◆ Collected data
_ _ _ _ _ _ _

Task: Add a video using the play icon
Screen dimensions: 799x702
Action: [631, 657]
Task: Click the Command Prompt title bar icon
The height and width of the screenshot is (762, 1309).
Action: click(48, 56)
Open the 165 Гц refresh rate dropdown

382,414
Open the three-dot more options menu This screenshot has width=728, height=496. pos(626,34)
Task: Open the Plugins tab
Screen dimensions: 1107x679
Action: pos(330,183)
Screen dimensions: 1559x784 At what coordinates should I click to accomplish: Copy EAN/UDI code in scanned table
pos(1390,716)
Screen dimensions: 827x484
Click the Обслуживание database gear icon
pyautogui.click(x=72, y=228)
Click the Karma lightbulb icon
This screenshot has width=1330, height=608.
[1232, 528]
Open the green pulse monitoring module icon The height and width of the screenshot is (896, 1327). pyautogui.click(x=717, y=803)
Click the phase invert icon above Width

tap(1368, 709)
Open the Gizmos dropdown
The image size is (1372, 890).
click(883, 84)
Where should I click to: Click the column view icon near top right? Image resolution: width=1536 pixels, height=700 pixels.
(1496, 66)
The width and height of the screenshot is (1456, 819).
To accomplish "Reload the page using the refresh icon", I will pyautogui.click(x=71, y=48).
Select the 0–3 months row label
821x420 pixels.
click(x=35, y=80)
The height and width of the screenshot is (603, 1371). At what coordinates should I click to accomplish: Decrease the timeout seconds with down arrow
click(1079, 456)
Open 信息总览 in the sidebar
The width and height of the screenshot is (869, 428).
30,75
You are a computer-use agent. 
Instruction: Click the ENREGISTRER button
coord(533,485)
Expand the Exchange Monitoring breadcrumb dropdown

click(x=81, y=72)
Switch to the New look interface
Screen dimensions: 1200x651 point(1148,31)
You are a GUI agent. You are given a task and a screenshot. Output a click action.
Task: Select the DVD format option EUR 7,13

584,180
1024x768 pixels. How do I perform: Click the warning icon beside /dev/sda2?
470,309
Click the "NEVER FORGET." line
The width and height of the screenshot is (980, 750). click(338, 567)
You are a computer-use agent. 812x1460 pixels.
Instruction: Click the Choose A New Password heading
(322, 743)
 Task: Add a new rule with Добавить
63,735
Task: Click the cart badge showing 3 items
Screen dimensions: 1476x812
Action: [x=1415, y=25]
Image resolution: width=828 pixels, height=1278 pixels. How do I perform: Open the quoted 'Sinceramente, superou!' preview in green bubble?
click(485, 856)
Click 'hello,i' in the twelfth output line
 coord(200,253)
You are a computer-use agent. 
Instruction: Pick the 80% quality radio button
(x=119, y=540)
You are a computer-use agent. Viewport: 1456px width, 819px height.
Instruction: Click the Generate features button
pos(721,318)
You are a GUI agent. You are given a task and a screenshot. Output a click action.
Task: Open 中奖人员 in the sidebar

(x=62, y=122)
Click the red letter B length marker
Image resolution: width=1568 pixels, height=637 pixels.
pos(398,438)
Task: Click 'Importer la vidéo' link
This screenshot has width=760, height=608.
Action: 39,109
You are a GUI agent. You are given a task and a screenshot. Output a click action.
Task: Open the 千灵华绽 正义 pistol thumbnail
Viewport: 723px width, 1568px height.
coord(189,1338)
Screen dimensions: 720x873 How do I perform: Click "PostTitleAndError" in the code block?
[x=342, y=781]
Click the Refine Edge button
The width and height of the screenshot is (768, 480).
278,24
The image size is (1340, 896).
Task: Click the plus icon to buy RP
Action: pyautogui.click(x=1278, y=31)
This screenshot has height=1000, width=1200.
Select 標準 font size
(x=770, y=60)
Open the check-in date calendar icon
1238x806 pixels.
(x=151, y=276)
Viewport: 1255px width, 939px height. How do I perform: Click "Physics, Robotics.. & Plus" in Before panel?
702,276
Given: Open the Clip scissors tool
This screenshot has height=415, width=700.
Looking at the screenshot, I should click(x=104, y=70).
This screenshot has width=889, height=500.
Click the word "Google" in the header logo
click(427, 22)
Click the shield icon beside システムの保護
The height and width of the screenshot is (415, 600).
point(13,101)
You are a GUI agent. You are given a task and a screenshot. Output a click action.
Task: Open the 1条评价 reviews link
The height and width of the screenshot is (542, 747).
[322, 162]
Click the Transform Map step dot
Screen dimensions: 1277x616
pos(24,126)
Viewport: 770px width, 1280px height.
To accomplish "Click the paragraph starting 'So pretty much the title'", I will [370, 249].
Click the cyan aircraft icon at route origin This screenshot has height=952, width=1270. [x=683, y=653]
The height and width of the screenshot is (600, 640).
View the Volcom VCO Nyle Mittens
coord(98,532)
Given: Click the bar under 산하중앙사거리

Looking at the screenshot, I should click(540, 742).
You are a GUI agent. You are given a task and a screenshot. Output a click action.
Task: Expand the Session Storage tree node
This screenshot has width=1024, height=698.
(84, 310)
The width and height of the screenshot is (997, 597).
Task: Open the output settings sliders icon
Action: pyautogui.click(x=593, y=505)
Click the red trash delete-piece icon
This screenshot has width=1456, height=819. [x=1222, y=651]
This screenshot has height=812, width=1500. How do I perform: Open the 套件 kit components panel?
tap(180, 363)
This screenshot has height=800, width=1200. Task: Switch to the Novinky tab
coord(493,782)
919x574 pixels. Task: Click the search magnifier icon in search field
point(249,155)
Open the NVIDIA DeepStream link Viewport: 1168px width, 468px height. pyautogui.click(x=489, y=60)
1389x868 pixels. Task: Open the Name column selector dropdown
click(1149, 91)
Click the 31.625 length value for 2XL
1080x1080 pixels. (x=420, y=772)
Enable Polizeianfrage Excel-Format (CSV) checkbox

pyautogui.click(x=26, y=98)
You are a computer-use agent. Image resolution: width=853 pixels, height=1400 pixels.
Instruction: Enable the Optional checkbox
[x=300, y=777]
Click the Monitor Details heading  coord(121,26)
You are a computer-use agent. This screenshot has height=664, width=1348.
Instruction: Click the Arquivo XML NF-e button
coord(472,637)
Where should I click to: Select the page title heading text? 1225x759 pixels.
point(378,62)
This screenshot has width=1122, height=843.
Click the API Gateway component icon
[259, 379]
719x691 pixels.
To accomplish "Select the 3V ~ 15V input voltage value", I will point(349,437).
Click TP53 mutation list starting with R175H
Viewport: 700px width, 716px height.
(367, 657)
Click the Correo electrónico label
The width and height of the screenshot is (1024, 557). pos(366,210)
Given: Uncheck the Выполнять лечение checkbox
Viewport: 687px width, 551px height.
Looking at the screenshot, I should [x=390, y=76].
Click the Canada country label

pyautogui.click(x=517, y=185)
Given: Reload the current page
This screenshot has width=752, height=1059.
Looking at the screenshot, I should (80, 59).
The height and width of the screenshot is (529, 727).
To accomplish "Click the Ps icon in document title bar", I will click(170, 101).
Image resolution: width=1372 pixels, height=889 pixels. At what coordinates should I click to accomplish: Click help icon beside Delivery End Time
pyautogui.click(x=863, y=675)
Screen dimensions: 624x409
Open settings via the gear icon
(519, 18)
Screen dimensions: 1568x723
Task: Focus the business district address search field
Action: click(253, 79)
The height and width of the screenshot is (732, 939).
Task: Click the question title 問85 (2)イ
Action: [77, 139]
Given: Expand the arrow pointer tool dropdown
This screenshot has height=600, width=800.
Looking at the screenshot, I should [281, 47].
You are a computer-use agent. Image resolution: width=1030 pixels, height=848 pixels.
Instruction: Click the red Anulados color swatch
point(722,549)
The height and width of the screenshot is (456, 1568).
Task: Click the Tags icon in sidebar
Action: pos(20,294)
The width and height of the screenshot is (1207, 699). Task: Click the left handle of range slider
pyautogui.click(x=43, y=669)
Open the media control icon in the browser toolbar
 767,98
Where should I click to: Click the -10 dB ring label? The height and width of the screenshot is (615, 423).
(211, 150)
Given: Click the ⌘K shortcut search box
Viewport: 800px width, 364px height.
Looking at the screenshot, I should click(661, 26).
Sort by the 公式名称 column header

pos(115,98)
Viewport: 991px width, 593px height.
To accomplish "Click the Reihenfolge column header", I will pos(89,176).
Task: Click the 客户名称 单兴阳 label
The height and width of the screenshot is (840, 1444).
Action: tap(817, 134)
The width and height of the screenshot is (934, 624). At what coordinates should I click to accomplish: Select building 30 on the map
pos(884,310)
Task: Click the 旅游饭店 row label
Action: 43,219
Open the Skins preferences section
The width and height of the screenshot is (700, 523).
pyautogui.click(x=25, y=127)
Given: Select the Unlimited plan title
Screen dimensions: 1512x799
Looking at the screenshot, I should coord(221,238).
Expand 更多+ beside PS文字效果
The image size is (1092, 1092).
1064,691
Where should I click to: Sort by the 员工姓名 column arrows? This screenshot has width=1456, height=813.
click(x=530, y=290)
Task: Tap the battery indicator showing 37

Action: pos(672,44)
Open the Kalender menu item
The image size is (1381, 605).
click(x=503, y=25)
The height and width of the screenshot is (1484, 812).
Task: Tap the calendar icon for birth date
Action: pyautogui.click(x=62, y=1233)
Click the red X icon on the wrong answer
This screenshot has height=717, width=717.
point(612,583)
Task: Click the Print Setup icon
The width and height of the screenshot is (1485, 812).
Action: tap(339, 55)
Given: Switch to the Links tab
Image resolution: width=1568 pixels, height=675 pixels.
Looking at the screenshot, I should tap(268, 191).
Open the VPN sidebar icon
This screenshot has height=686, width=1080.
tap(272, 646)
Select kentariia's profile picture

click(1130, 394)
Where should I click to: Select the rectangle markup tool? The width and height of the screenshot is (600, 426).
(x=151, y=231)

_ _ _ _ _ _ _

◆ Exercise objective
Where in the entries does the word "starting" occur? Copy out each line that has it.

◆ Answer for this exercise
To accomplish "Click the paragraph starting 'So pretty much the title'", I will [370, 249].
Click TP53 mutation list starting with R175H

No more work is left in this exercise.